Question

In the given figure, a mass $M$ is attached to a horizontal spring which is fixed on one side to a rigid support. The spring constant of the spring is $k$. The mass oscillates on a frictionless surface with time period $T$ and amplitude $A$. When the mass is in an equilibrium position, as shown in the figure, another mass $m$ is gently fixed upon it. The new amplitude of oscillation will be:

• A. $A\sqrt{\frac{M}{M+m}}$
• B. $A\sqrt{\frac{M}{M-m}}$
• C. $A\sqrt{\frac{M-m}{M}}$
• D. $A\sqrt{\frac{M+m}{M}}$

Answer 1

The correct option is A

$A\sqrt{\frac{M}{M+m}}$

Step 1: Given information

A mass $M$ is attached to a horizontal spring which is fixed on one side to a rigid support. The spring constant of the spring is $k$. The mass oscillates on a frictionless surface with time period $T$, amplitude $A$, and another mass $m$ is gently fixed upon it.

Step 2: Draw the required diagram

Draw the diagram before placing the mass $m$, and after placing mass $m$.

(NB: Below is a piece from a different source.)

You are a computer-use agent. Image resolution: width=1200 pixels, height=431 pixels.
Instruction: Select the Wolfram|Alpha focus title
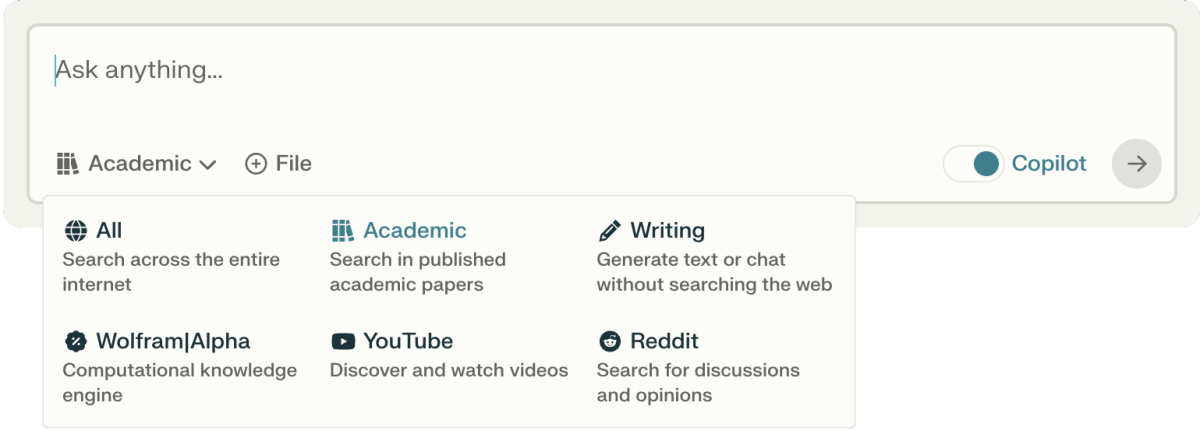tap(173, 342)
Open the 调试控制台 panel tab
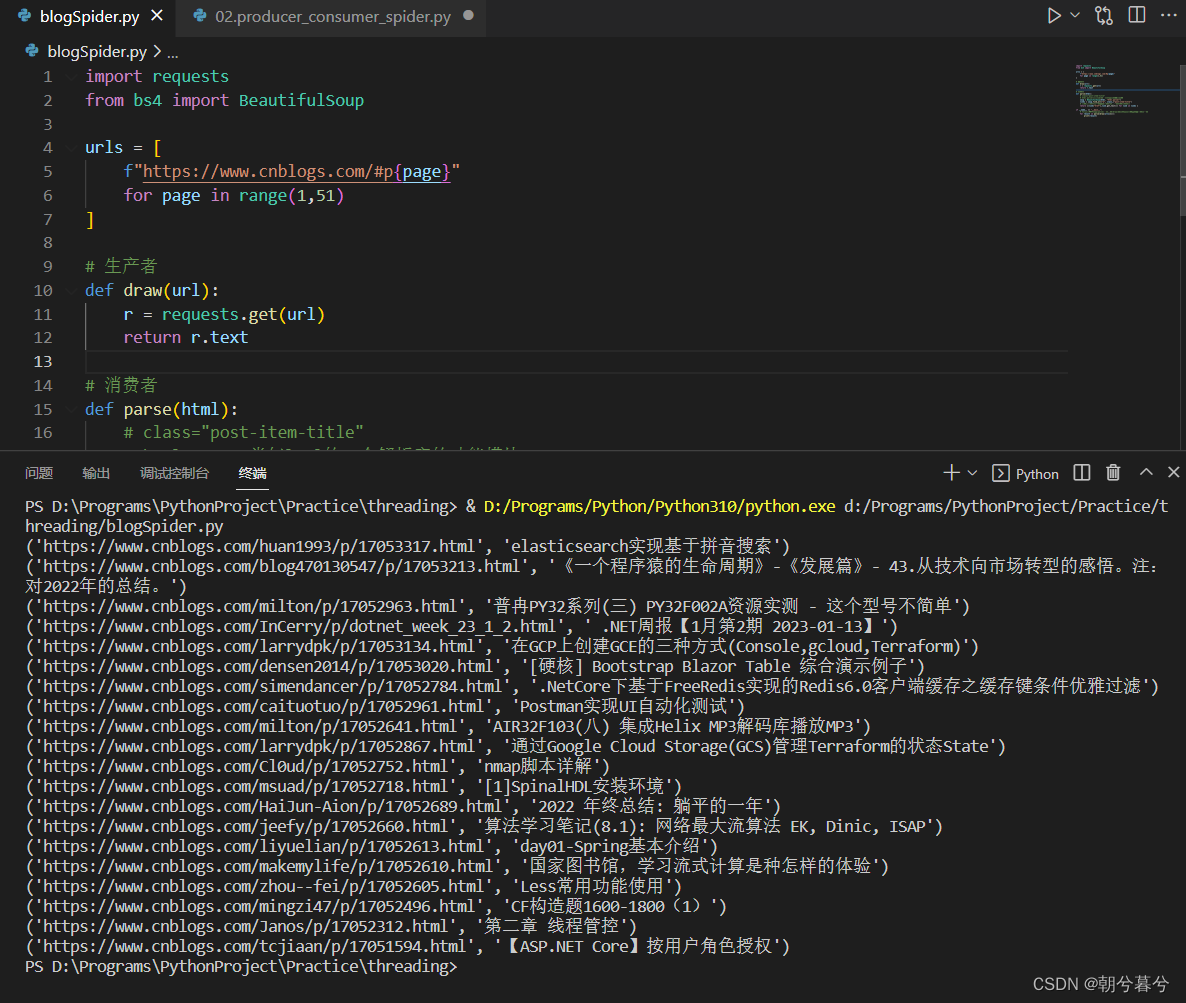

Step 3: Calculate the new amplitude of oscillation

The general formula of angular frequency in terms of propagation constant and mass is $\omega =\sqrt{\frac{k}{m}}$

Thus, the angular frequency in the initial state is,

${\omega }_i=\sqrt{\frac{k}{M}}$

Similarly, the angular frequency in the final state is,

${\omega }_f=\sqrt{\frac{k}{M+m}}$

Additionally, because there is no impulsive force, momentum is conserved immediately before and immediately after the block of mass $\left(m\right)$. So,

$\begin{array}{l}\Rightarrow M{A}_i{\omega }_i=\left(M+m\right)v\text{'}\\ \Rightarrow v\text{'}=\frac{M{A}_i{\omega }_i}{\left(M+m\right)}\\ \Rightarrow v\text{'}=A_f{\omega }_f\end{array}$

Therefore,

$\begin{array}{l}\Rightarrow \frac{MA{\omega }_i}{\left(M+m\right)}=A_f\sqrt{\frac{K}{\left(M+m\right)}}\\ \Rightarrow \frac{MA\sqrt{\frac{K}{M}}}{\left(M+m\right)}\times \sqrt{\frac{M+m}{K}}=A_f\\ \Rightarrow A_f=A\sqrt{\frac{M}{M+m}}\end{array}$

Hence, the correct answer is option (A).